## START
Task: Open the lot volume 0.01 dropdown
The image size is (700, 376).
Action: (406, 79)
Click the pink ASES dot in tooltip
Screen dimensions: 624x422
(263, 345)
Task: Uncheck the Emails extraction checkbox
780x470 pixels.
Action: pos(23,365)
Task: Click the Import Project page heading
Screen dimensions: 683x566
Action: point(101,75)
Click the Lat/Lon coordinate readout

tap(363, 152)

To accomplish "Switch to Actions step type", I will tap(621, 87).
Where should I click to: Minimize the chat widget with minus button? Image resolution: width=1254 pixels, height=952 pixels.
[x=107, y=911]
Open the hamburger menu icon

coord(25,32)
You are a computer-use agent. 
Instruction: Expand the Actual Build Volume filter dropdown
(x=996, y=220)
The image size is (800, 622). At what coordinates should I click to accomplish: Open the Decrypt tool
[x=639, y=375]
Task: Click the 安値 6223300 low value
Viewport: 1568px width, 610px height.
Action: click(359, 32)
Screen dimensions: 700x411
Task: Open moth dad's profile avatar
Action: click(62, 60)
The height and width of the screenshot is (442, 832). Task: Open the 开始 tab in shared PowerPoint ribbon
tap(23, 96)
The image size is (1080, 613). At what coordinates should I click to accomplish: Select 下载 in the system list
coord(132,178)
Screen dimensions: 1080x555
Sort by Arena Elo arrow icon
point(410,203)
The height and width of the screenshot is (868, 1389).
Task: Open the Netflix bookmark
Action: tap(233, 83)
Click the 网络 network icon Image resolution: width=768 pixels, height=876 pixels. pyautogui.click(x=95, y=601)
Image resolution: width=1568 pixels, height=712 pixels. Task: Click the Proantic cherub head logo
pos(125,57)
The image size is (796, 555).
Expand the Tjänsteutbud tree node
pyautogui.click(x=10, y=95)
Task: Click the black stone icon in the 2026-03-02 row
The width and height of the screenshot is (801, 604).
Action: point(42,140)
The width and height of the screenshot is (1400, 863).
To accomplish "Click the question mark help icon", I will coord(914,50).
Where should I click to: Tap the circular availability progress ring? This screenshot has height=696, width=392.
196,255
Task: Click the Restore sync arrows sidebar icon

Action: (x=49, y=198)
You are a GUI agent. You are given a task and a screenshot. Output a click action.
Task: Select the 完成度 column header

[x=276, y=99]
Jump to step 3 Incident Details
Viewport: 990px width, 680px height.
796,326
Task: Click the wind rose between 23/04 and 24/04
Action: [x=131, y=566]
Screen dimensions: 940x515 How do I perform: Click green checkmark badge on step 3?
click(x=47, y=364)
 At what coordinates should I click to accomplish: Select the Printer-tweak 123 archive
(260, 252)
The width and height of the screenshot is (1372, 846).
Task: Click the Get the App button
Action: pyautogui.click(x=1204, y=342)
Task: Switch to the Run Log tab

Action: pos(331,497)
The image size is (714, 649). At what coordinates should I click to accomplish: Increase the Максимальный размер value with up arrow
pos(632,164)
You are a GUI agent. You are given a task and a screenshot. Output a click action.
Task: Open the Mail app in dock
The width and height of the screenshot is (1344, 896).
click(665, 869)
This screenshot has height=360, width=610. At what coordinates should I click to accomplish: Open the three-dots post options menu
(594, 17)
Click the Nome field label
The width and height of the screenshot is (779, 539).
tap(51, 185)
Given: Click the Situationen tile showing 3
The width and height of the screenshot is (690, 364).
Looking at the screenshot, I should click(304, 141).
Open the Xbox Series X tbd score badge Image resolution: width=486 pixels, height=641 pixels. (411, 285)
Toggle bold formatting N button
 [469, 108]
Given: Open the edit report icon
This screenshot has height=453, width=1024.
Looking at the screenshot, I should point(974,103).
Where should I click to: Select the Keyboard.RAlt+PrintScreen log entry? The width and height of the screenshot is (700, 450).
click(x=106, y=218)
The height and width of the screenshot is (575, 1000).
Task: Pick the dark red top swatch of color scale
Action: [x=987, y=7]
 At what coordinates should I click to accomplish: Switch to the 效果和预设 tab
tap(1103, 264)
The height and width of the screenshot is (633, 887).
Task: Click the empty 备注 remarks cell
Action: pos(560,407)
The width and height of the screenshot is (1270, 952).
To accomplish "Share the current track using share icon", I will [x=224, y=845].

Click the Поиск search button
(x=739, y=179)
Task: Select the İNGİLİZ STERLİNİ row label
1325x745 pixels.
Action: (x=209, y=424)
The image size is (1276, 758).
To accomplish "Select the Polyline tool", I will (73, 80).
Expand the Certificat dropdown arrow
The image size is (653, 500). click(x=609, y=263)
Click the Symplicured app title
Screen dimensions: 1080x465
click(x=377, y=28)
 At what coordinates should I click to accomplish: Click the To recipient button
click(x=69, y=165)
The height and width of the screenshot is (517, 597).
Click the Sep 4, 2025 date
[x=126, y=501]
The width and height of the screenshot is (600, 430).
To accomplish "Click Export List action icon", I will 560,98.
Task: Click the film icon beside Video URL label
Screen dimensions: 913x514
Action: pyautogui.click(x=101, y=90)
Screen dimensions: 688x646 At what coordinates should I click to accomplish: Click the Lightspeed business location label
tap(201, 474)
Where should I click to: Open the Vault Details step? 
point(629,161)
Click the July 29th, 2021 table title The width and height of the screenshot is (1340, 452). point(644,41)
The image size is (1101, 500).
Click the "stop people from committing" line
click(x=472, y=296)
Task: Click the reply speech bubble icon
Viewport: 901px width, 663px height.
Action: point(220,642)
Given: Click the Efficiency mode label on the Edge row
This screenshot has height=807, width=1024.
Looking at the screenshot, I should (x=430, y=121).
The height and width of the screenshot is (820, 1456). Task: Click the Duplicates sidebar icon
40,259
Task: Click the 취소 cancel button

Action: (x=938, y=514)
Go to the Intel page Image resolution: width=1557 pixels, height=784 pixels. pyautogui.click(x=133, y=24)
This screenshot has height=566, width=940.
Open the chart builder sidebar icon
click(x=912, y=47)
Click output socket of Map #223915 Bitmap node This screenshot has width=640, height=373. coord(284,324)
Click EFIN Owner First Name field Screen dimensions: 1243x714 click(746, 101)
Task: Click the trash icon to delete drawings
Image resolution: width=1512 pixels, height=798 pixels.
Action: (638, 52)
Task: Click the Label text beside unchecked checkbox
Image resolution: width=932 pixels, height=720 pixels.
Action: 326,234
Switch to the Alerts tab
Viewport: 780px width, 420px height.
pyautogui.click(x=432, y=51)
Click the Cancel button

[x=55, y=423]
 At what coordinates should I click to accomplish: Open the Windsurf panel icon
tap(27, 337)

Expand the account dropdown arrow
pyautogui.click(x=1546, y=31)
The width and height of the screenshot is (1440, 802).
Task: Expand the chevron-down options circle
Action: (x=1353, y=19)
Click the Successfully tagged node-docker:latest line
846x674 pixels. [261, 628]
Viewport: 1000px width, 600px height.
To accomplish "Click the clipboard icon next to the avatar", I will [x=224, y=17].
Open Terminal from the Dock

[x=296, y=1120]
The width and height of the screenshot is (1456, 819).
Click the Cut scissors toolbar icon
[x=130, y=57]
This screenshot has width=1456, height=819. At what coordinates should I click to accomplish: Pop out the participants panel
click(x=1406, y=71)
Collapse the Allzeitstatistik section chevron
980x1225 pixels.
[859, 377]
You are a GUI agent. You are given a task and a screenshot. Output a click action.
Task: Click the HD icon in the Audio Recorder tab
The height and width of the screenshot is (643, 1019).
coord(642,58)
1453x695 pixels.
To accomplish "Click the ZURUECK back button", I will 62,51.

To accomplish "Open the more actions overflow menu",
## END
*Exercise directions:* Transcribe the items above word for word, everything from the line containing "The height and width of the screenshot is (820, 1456)." down to the line containing "Go to the Intel", both of those lines included.

*Solution for this task:*
The height and width of the screenshot is (820, 1456). Task: Click the Duplicates sidebar icon
40,259
Task: Click the 취소 cancel button

Action: (x=938, y=514)
Go to the Intel page Image resolution: width=1557 pixels, height=784 pixels. pyautogui.click(x=133, y=24)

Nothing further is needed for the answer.